**Aim of the task**.
Transcribe each record exactly. Include every one.

Stored dataset items
----
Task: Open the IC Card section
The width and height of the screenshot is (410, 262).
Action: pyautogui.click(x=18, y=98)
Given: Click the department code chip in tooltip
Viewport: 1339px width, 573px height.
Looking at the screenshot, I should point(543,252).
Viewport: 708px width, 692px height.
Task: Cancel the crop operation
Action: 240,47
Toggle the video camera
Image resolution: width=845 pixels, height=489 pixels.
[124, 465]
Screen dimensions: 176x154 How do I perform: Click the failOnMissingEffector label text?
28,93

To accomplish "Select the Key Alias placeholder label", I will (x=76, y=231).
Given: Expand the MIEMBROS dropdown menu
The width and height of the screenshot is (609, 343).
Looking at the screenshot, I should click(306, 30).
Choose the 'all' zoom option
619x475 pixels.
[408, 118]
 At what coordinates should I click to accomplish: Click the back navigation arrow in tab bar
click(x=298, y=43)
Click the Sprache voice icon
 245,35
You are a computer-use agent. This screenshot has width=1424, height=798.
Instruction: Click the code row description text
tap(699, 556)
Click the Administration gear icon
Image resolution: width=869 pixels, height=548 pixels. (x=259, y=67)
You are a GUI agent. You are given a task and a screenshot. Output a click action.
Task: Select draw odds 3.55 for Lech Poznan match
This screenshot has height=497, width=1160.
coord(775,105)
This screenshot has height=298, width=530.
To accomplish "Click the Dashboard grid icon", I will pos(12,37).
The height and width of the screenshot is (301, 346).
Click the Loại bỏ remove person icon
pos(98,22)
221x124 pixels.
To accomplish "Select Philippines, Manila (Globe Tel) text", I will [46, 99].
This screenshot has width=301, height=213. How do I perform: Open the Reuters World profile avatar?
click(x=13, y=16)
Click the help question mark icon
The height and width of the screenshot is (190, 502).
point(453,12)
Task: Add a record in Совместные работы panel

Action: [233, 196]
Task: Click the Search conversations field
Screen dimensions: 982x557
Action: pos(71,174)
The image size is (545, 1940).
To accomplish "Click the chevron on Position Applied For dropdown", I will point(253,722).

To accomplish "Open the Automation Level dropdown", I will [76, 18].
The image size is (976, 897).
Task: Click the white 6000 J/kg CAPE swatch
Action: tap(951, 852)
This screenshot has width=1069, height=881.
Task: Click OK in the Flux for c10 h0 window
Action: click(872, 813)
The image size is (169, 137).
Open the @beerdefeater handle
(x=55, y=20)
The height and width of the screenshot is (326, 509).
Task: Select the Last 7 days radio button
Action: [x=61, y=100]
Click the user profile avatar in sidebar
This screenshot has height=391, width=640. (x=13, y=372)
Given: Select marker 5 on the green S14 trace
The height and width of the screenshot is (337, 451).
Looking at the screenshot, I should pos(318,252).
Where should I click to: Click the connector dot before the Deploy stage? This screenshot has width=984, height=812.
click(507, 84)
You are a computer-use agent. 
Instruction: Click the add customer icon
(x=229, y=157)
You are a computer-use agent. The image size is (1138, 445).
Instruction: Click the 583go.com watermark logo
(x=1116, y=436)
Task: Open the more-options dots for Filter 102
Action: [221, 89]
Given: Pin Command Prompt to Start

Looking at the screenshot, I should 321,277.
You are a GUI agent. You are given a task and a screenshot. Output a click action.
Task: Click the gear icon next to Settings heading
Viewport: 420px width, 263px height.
----
**Result for this task**.
Task: Open the IC Card section
The width and height of the screenshot is (410, 262).
Action: pyautogui.click(x=18, y=98)
Given: Click the department code chip in tooltip
Viewport: 1339px width, 573px height.
Looking at the screenshot, I should point(543,252).
Viewport: 708px width, 692px height.
Task: Cancel the crop operation
Action: 240,47
Toggle the video camera
Image resolution: width=845 pixels, height=489 pixels.
[124, 465]
Screen dimensions: 176x154 How do I perform: Click the failOnMissingEffector label text?
28,93

To accomplish "Select the Key Alias placeholder label", I will (x=76, y=231).
Given: Expand the MIEMBROS dropdown menu
The width and height of the screenshot is (609, 343).
Looking at the screenshot, I should click(306, 30).
Choose the 'all' zoom option
619x475 pixels.
[408, 118]
 At what coordinates should I click to accomplish: Click the back navigation arrow in tab bar
click(x=298, y=43)
Click the Sprache voice icon
 245,35
You are a computer-use agent. This screenshot has width=1424, height=798.
Instruction: Click the code row description text
tap(699, 556)
Click the Administration gear icon
Image resolution: width=869 pixels, height=548 pixels. (x=259, y=67)
You are a GUI agent. You are given a task and a screenshot. Output a click action.
Task: Select draw odds 3.55 for Lech Poznan match
This screenshot has height=497, width=1160.
coord(775,105)
This screenshot has height=298, width=530.
To accomplish "Click the Dashboard grid icon", I will pos(12,37).
The height and width of the screenshot is (301, 346).
Click the Loại bỏ remove person icon
pos(98,22)
221x124 pixels.
To accomplish "Select Philippines, Manila (Globe Tel) text", I will [46, 99].
This screenshot has width=301, height=213. How do I perform: Open the Reuters World profile avatar?
click(x=13, y=16)
Click the help question mark icon
The height and width of the screenshot is (190, 502).
point(453,12)
Task: Add a record in Совместные работы panel

Action: [233, 196]
Task: Click the Search conversations field
Screen dimensions: 982x557
Action: pos(71,174)
The image size is (545, 1940).
To accomplish "Click the chevron on Position Applied For dropdown", I will point(253,722).

To accomplish "Open the Automation Level dropdown", I will [76, 18].
The image size is (976, 897).
Task: Click the white 6000 J/kg CAPE swatch
Action: tap(951, 852)
This screenshot has width=1069, height=881.
Task: Click OK in the Flux for c10 h0 window
Action: click(872, 813)
The image size is (169, 137).
Open the @beerdefeater handle
(x=55, y=20)
The height and width of the screenshot is (326, 509).
Task: Select the Last 7 days radio button
Action: [x=61, y=100]
Click the user profile avatar in sidebar
This screenshot has height=391, width=640. (x=13, y=372)
Given: Select marker 5 on the green S14 trace
The height and width of the screenshot is (337, 451).
Looking at the screenshot, I should pos(318,252).
Where should I click to: Click the connector dot before the Deploy stage? This screenshot has width=984, height=812.
click(507, 84)
You are a computer-use agent. 
Instruction: Click the add customer icon
(x=229, y=157)
You are a computer-use agent. The image size is (1138, 445).
Instruction: Click the 583go.com watermark logo
(x=1116, y=436)
Task: Open the more-options dots for Filter 102
Action: [221, 89]
Given: Pin Command Prompt to Start

Looking at the screenshot, I should 321,277.
You are a GUI agent. You are given a task and a screenshot. Output a click action.
Task: Click the gear icon next to Settings heading
Viewport: 420px width, 263px height.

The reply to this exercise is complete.